Беседуют, изучают корреспонденцию, посматривают на часы.
- Вообще-то говоря, обвинение село в лужу с этим письмом, - говорит
защитник: он все никак не отвыкнет выражать свои мысли вслух, хотя
прекрасно знает, что собеседница слышит его мысли, а не слова. Толстым
указательным пальцем он похлопывает по пачке писем, которые они только что
прочитали. - Мне ничего не стоило положить его на обе лопатки, предъявив
эти письма, написанные неделю назад прямо в наш адрес. Но что бы это дало?
Лишний раз доказало бы, что люди мыслят по-разному.
Он вздохнул, потянулся, зевнул, сотый, наверное, раз взглянул на часы
и вынул очередное письмо.
- Вот послушайте.
И стал читать письмо вслух.
"Мой тринадцатилетний сын докучает нам просьбой предложить вашему
клиенту хотя бы недолго побыть в нашем доме. Может быть, вы сочтете
глупостью с нашей стороны, что мы ему во всем потакаем, но нам так легче.
У нас здесь есть свободная комната, и если ваш клиент чистоплотен и в
банные дни не боится пара..."
Последние слова он прочел невнятно, сквозь сдерживаемый зевок.
- Предполагают, что всеобщее голосование должно закончиться к шести
часам утра.
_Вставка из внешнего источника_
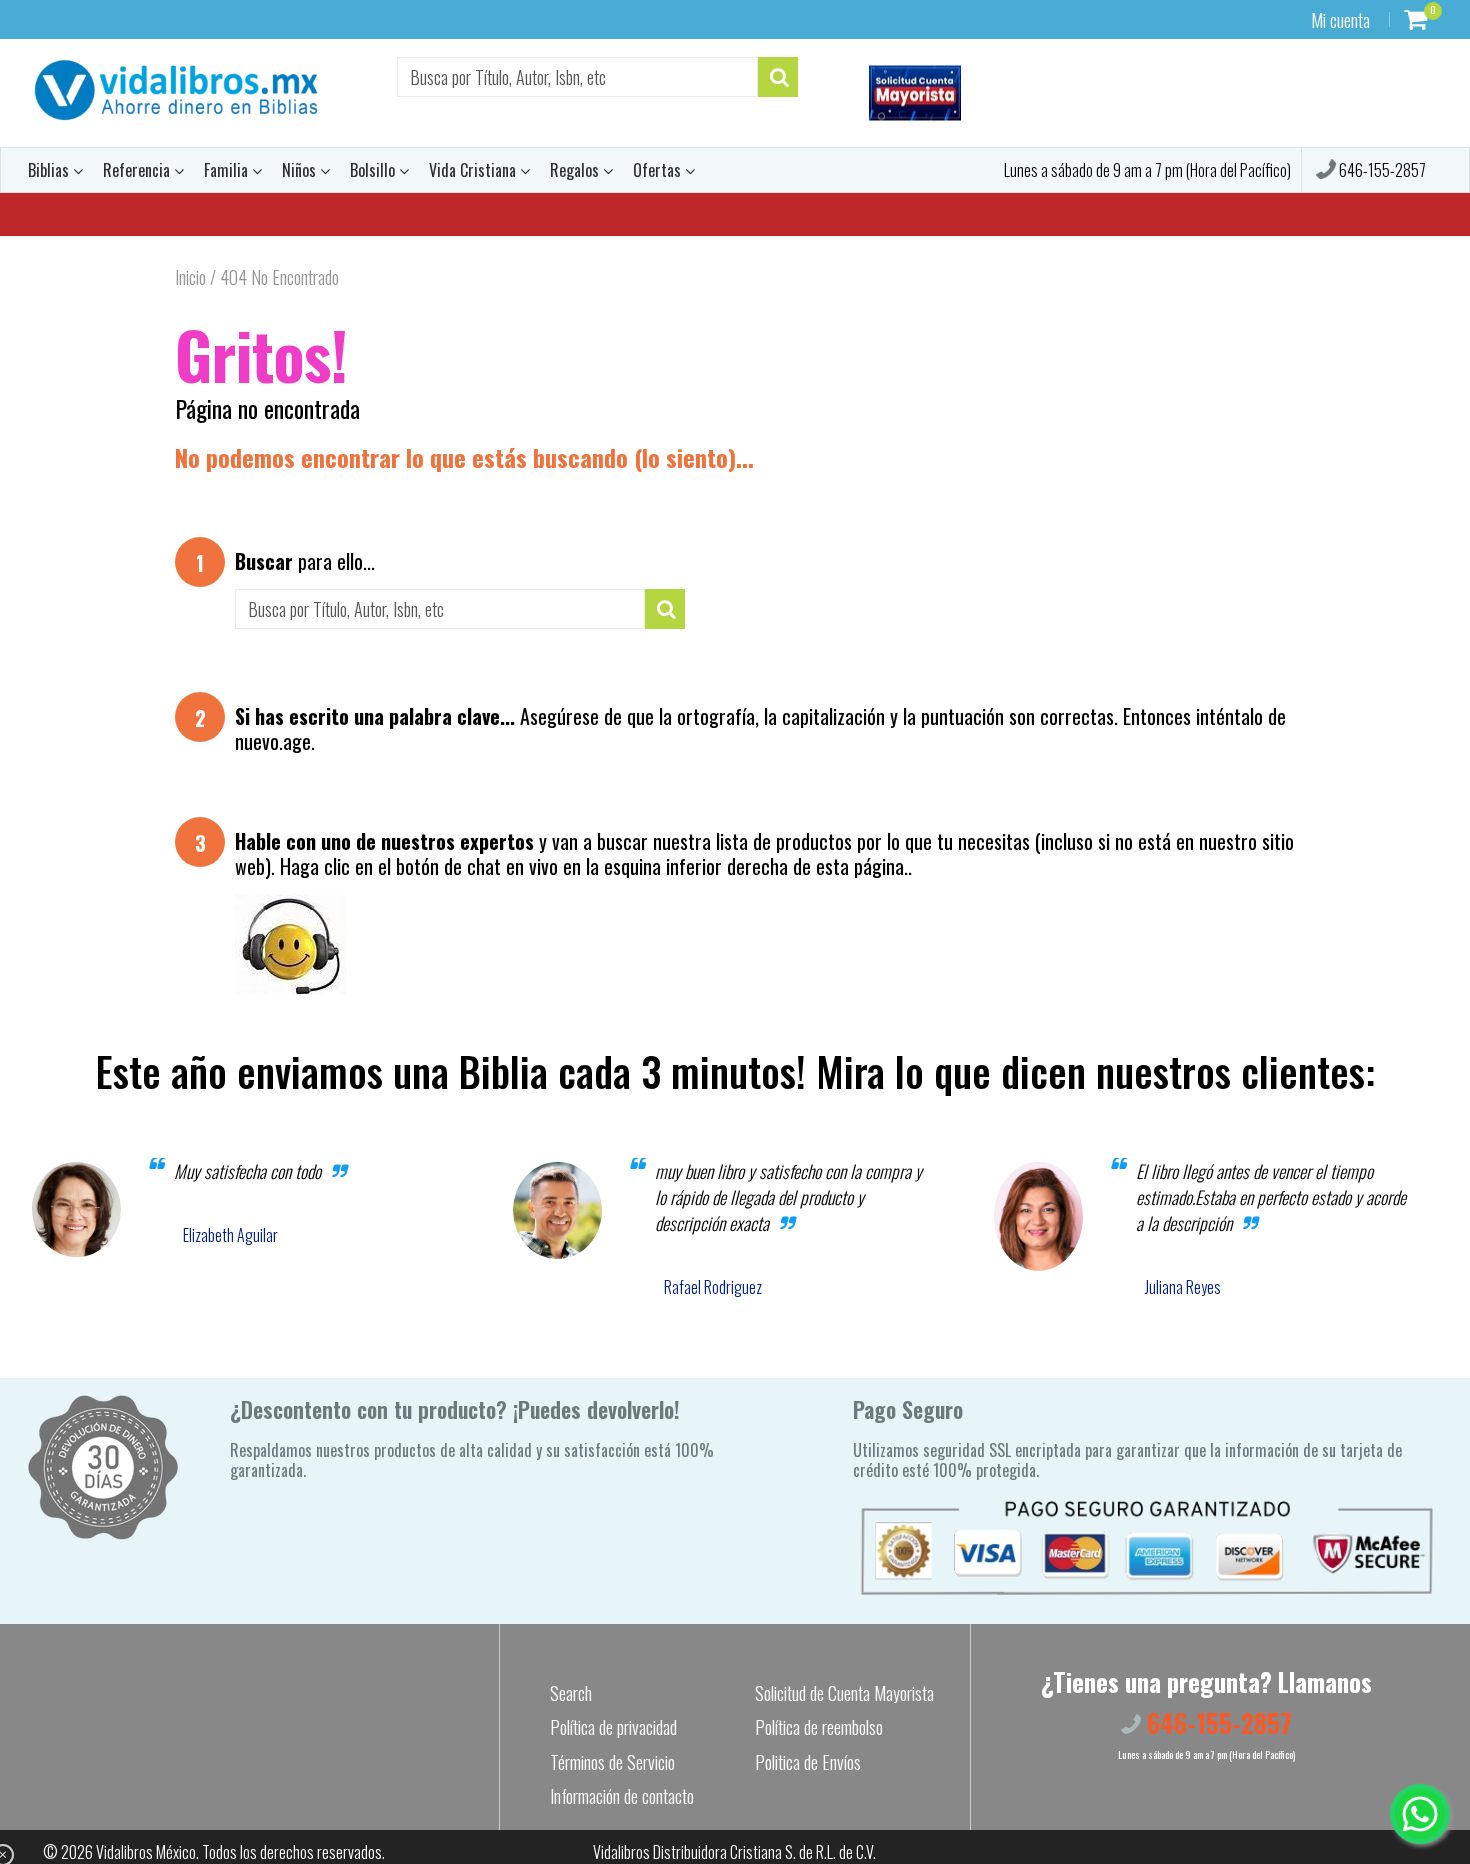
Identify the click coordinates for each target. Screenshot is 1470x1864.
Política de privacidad (613, 1727)
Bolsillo (374, 170)
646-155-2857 (1381, 170)
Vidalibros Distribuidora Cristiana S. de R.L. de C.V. (734, 1852)
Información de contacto (622, 1796)
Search (571, 1693)
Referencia (138, 170)
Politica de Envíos (808, 1762)
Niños (301, 170)
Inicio (190, 277)
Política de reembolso (819, 1727)
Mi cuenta (1340, 20)
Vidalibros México (146, 1852)
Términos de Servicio (612, 1762)
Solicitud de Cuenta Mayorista (844, 1693)
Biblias (50, 170)
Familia (228, 170)
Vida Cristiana (474, 170)
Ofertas (659, 170)
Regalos (576, 170)
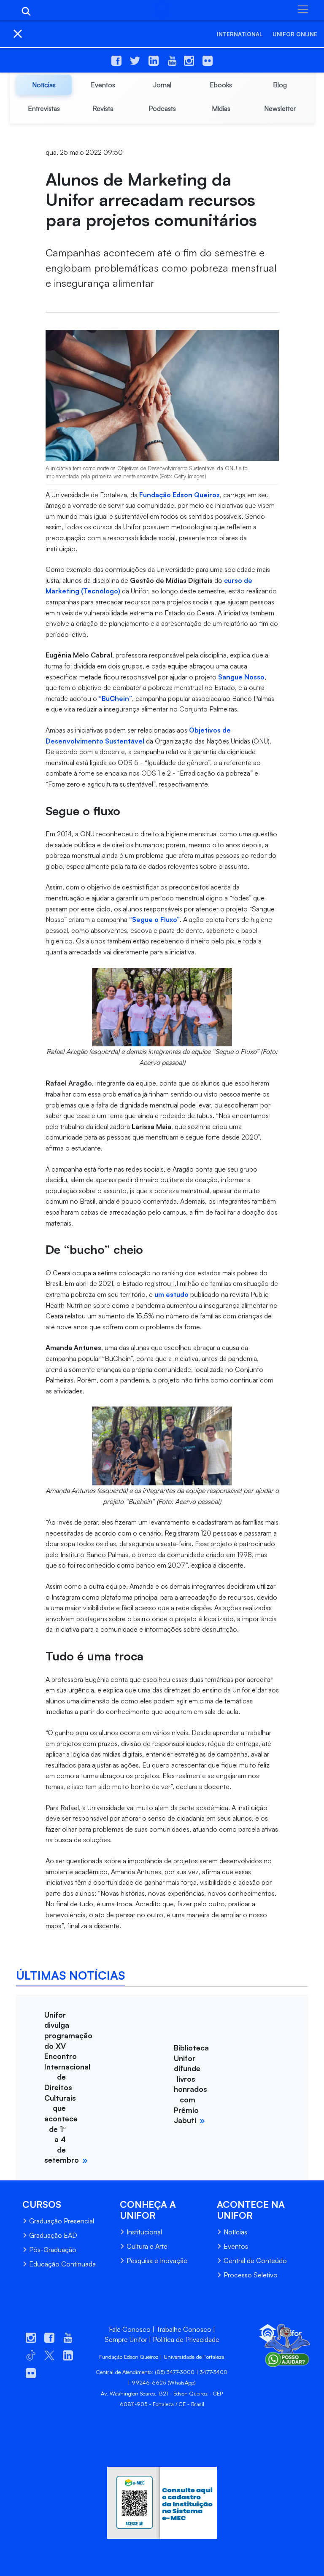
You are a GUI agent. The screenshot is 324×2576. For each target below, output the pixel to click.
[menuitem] (44, 85)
Но, уверяю вас, раньше восьми или даже десяти им не кончить.
Такие вещи никогда не проходят в положенный срок. - Он поерзал на жестком
стуле, тщетно стараясь устроиться поудобнее. - Как бы там ни было, что бы
ни произошло, я останусь с вами до самого конца. И не думайте, что я у вас
единственный друг. - Он потрогал пачку писем. - Вон их сколько, вам
остается выбирать.
Мэт все это время была занята чтением записки, написанной
неуверенным, неровным почерком. Потом она дотянулась до карандаша и бумаги
и написала:
"Аллен объяснил мне не все слова. Что такое "ветеран"?"
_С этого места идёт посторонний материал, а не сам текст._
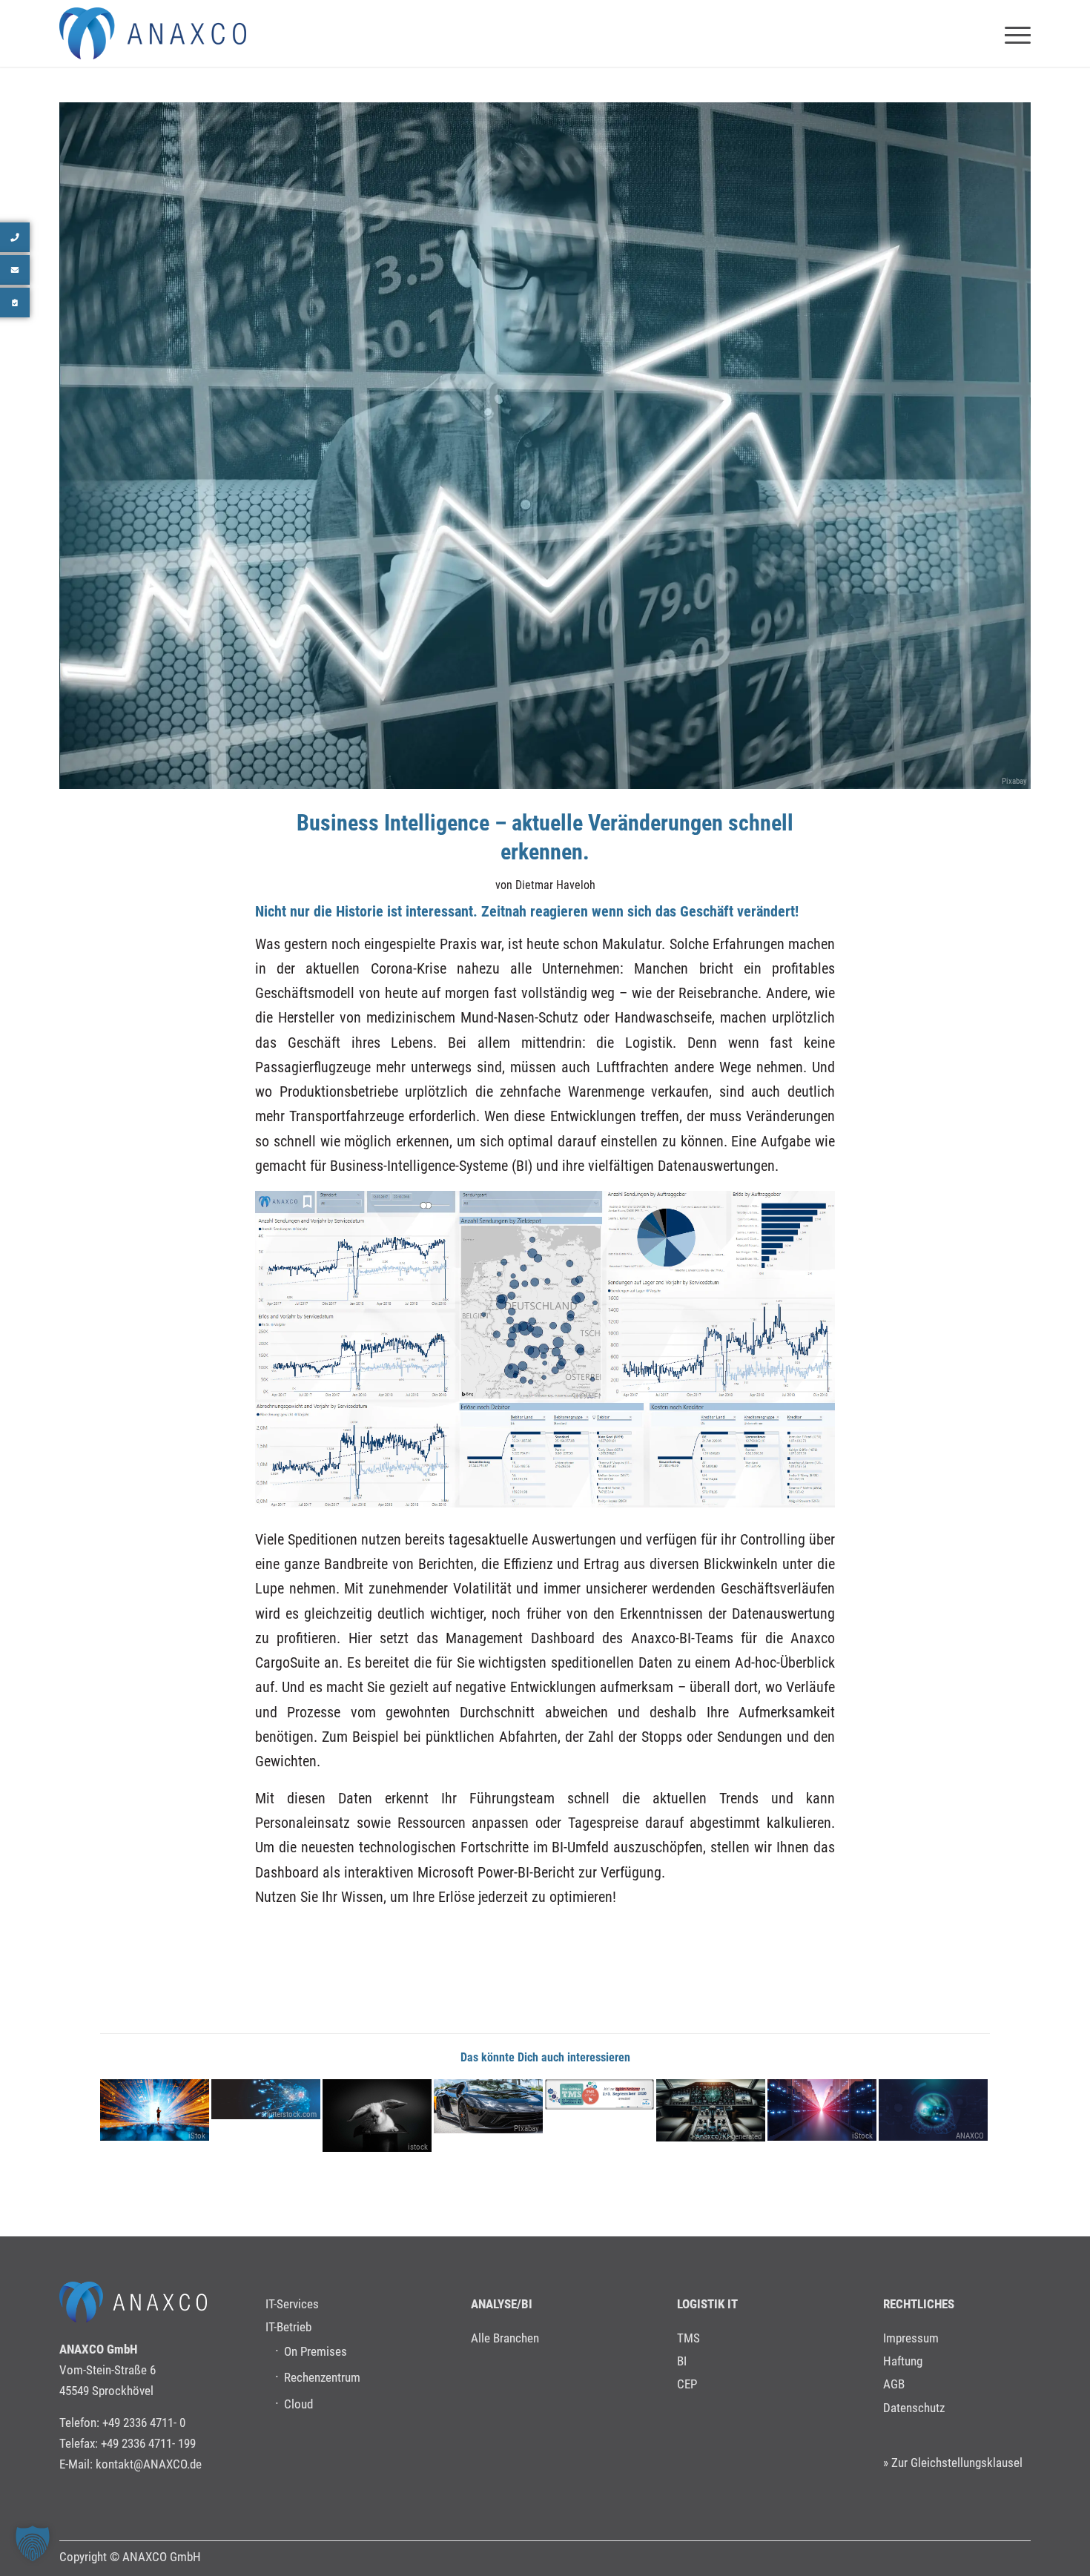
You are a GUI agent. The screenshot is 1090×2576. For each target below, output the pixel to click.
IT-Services (292, 2303)
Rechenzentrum (322, 2377)
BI (682, 2361)
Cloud (298, 2404)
Получив от доктора объяснение, она написала:
"Мне больше всех нравится этот. У него травма. Если меня освободят, я
приму его приглашение".
- Ну-ка, покажите. - Толстяк взял письмо, прочитал его, похмыкивая, и
вернул ей. - Как хотите. Впрочем, у вас с ним есть что-то общее, поскольку
вы оба не в ладах с этим дурацким миром. - Он снова взглянул на часы и
проворчал: - Да идут ли вообще эти часы? Что нам, целую неделю ждать утра,
что ли?
Кто-то, звеня связкой ключей, открыл дверь, и в камеру вошел
прокурор. Улыбнувшись сопернику, он сказал:
- Эл, вы настолько основательно почувствовали себя узником, что
отказываетесь даже от тех немногих удобств, которые предоставлены тюрьмой?
- От чего именно?
- Да от радио!
Адвокат презрительно фыркнул.
- К черту радио! От него только шум. Мы тут занимались чтением писем,
в тишине и покое... - Вдруг на его полном лице отразилось замешательство.
- А что, мы здесь что-нибудь прослушали, что-нибудь передавали?
- Последние известия в двенадцать. - Прокурор облокотился на край
стола, продолжая улыбаться. - Голосование прекращено.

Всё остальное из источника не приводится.